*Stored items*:

###

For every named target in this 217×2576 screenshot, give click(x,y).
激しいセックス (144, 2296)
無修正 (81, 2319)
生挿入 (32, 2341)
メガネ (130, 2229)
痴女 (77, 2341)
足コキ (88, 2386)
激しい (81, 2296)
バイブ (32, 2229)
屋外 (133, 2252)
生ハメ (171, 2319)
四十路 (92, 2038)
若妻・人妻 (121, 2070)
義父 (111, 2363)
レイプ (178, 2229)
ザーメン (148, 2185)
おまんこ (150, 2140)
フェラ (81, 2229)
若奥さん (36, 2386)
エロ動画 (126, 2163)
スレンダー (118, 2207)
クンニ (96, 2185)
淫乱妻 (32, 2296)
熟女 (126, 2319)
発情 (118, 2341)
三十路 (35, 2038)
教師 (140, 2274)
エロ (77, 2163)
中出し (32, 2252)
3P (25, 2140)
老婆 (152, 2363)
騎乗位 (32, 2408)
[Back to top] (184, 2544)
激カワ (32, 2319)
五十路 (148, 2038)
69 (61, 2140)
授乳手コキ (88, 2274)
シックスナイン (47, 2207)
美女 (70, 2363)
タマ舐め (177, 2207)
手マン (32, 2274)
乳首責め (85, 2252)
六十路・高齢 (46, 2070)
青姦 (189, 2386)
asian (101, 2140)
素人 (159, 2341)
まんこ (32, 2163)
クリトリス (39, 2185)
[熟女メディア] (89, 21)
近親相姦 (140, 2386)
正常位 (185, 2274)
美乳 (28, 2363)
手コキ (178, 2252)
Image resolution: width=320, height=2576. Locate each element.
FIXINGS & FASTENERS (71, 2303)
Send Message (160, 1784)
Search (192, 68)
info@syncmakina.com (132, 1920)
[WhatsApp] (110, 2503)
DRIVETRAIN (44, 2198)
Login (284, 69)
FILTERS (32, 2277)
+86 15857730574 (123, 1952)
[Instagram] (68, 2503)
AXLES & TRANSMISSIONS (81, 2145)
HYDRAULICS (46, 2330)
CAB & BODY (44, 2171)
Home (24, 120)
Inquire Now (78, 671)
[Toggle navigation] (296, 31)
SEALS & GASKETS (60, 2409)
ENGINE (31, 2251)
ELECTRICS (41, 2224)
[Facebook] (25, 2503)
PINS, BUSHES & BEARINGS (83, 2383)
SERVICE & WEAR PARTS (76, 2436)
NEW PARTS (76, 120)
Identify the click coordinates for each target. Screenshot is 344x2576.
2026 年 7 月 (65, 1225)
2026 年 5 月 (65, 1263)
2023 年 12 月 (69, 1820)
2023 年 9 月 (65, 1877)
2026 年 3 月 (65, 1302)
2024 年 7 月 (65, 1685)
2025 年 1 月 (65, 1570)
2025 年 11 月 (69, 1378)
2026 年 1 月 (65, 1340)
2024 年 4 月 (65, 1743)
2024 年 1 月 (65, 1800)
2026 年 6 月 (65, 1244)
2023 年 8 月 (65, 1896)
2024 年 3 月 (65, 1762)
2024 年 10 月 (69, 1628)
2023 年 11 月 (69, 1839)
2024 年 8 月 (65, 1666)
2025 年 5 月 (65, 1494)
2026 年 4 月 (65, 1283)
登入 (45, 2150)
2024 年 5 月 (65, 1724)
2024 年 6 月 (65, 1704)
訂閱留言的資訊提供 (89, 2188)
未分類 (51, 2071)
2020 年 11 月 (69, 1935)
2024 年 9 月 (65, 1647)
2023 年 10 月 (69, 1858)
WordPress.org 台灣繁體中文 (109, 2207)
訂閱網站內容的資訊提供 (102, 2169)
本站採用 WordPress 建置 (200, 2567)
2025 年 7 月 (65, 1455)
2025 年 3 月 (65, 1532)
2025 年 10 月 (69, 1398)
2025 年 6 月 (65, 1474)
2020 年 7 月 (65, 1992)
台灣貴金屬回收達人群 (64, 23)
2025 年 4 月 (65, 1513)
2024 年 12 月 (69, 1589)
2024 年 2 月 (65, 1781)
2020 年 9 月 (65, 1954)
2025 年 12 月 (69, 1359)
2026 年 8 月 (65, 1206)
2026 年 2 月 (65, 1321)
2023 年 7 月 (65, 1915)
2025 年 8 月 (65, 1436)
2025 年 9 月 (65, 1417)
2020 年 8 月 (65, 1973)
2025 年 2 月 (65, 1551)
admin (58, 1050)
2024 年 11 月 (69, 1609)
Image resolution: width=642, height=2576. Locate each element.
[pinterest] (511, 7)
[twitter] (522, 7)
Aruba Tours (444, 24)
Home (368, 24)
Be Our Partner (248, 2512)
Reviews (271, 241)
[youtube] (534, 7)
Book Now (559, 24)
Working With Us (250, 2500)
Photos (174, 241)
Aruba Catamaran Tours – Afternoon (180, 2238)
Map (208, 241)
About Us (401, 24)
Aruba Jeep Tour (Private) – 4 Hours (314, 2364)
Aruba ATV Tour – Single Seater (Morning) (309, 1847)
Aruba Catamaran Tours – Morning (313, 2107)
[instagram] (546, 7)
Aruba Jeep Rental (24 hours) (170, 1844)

###

*Exercise instructions*:
Write out word for word only the lines from the start of the entries down to the line with "おまんこ (150, 2140)", please, including both ends.

*Response area*:
For every named target in this 217×2576 screenshot, give click(x,y).
激しいセックス (144, 2296)
無修正 (81, 2319)
生挿入 (32, 2341)
メガネ (130, 2229)
痴女 (77, 2341)
足コキ (88, 2386)
激しい (81, 2296)
バイブ (32, 2229)
屋外 (133, 2252)
生ハメ (171, 2319)
四十路 (92, 2038)
若妻・人妻 (121, 2070)
義父 (111, 2363)
レイプ (178, 2229)
ザーメン (148, 2185)
おまんこ (150, 2140)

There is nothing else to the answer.